**Exercise materials:**

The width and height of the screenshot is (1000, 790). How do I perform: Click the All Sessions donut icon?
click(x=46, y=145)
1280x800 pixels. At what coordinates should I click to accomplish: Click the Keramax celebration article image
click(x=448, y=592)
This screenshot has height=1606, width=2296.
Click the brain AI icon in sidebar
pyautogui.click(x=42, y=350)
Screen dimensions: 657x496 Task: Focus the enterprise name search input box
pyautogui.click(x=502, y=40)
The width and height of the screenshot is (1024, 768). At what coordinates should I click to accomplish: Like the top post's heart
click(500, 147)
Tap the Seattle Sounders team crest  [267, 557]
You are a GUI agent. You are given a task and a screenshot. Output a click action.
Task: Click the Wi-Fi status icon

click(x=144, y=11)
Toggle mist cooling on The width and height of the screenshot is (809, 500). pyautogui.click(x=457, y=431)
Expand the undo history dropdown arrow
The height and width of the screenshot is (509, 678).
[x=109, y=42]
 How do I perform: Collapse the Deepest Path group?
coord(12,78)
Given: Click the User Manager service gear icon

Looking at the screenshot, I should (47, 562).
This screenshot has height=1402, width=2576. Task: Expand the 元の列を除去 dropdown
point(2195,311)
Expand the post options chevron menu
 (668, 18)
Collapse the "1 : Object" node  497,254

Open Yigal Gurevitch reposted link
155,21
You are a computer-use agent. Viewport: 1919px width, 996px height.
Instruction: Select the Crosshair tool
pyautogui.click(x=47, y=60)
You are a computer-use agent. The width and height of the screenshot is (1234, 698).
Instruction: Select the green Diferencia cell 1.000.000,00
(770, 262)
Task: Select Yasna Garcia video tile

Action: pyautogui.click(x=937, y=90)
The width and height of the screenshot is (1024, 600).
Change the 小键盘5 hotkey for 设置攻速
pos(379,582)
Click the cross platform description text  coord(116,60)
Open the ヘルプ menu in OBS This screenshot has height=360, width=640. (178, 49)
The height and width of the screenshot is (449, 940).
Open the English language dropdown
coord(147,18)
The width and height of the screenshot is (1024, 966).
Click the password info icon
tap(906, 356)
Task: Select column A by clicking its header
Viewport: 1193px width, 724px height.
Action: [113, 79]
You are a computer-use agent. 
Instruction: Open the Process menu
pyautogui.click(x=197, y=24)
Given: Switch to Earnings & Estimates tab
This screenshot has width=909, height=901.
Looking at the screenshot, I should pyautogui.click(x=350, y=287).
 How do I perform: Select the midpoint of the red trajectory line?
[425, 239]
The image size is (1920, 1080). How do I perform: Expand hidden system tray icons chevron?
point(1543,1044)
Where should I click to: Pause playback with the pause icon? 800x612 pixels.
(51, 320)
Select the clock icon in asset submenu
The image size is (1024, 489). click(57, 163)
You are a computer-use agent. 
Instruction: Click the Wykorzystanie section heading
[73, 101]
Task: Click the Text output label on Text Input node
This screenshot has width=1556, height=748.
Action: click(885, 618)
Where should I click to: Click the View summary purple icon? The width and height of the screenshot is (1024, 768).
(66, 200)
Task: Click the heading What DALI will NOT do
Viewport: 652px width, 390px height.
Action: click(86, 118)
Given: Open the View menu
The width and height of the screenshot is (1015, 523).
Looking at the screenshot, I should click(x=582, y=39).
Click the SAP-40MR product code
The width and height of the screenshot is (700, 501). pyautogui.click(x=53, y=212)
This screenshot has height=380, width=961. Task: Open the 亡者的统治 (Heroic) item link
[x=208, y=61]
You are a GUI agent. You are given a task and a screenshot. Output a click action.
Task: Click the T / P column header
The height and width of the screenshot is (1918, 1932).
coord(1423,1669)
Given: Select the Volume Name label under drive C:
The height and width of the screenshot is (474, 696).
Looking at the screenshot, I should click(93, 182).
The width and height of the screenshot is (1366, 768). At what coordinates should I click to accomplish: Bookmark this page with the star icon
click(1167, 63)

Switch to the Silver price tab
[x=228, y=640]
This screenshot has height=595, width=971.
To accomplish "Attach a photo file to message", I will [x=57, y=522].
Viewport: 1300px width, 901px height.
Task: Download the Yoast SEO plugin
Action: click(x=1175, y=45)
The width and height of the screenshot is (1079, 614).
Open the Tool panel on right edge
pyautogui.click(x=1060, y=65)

**Short problem:** Rename every "dropdown" in the records to "drop-down", leaving everything else unchanged.

**Output below:**
The width and height of the screenshot is (1000, 790). How do I perform: Click the All Sessions donut icon?
click(x=46, y=145)
1280x800 pixels. At what coordinates should I click to accomplish: Click the Keramax celebration article image
click(x=448, y=592)
This screenshot has height=1606, width=2296.
Click the brain AI icon in sidebar
pyautogui.click(x=42, y=350)
Screen dimensions: 657x496 Task: Focus the enterprise name search input box
pyautogui.click(x=502, y=40)
The width and height of the screenshot is (1024, 768). At what coordinates should I click to accomplish: Like the top post's heart
click(500, 147)
Tap the Seattle Sounders team crest  [267, 557]
You are a GUI agent. You are given a task and a screenshot. Output a click action.
Task: Click the Wi-Fi status icon

click(x=144, y=11)
Toggle mist cooling on The width and height of the screenshot is (809, 500). pyautogui.click(x=457, y=431)
Expand the undo history drop-down arrow
The height and width of the screenshot is (509, 678).
[x=109, y=42]
 How do I perform: Collapse the Deepest Path group?
coord(12,78)
Given: Click the User Manager service gear icon

Looking at the screenshot, I should (47, 562).
This screenshot has height=1402, width=2576. Task: Expand the 元の列を除去 drop-down
point(2195,311)
Expand the post options chevron menu
 (668, 18)
Collapse the "1 : Object" node  497,254

Open Yigal Gurevitch reposted link
155,21
You are a computer-use agent. Viewport: 1919px width, 996px height.
Instruction: Select the Crosshair tool
pyautogui.click(x=47, y=60)
You are a computer-use agent. The width and height of the screenshot is (1234, 698).
Instruction: Select the green Diferencia cell 1.000.000,00
(770, 262)
Task: Select Yasna Garcia video tile

Action: pyautogui.click(x=937, y=90)
The width and height of the screenshot is (1024, 600).
Change the 小键盘5 hotkey for 设置攻速
pos(379,582)
Click the cross platform description text  coord(116,60)
Open the ヘルプ menu in OBS This screenshot has height=360, width=640. (178, 49)
The height and width of the screenshot is (449, 940).
Open the English language drop-down
coord(147,18)
The width and height of the screenshot is (1024, 966).
Click the password info icon
tap(906, 356)
Task: Select column A by clicking its header
Viewport: 1193px width, 724px height.
Action: [113, 79]
You are a computer-use agent. 
Instruction: Open the Process menu
pyautogui.click(x=197, y=24)
Given: Switch to Earnings & Estimates tab
This screenshot has width=909, height=901.
Looking at the screenshot, I should pyautogui.click(x=350, y=287).
 How do I perform: Select the midpoint of the red trajectory line?
[425, 239]
The image size is (1920, 1080). How do I perform: Expand hidden system tray icons chevron?
point(1543,1044)
Where should I click to: Pause playback with the pause icon? 800x612 pixels.
(51, 320)
Select the clock icon in asset submenu
The image size is (1024, 489). click(57, 163)
You are a computer-use agent. 
Instruction: Click the Wykorzystanie section heading
[73, 101]
Task: Click the Text output label on Text Input node
This screenshot has width=1556, height=748.
Action: click(885, 618)
Where should I click to: Click the View summary purple icon? The width and height of the screenshot is (1024, 768).
(66, 200)
Task: Click the heading What DALI will NOT do
Viewport: 652px width, 390px height.
Action: click(86, 118)
Given: Open the View menu
The width and height of the screenshot is (1015, 523).
Looking at the screenshot, I should click(x=582, y=39).
Click the SAP-40MR product code
The width and height of the screenshot is (700, 501). pyautogui.click(x=53, y=212)
This screenshot has height=380, width=961. Task: Open the 亡者的统治 (Heroic) item link
[x=208, y=61]
You are a GUI agent. You are given a task and a screenshot. Output a click action.
Task: Click the T / P column header
The height and width of the screenshot is (1918, 1932).
coord(1423,1669)
Given: Select the Volume Name label under drive C:
The height and width of the screenshot is (474, 696).
Looking at the screenshot, I should click(93, 182).
The width and height of the screenshot is (1366, 768). At what coordinates should I click to accomplish: Bookmark this page with the star icon
click(1167, 63)

Switch to the Silver price tab
[x=228, y=640]
This screenshot has height=595, width=971.
To accomplish "Attach a photo file to message", I will [x=57, y=522].
Viewport: 1300px width, 901px height.
Task: Download the Yoast SEO plugin
Action: click(x=1175, y=45)
The width and height of the screenshot is (1079, 614).
Open the Tool panel on right edge
pyautogui.click(x=1060, y=65)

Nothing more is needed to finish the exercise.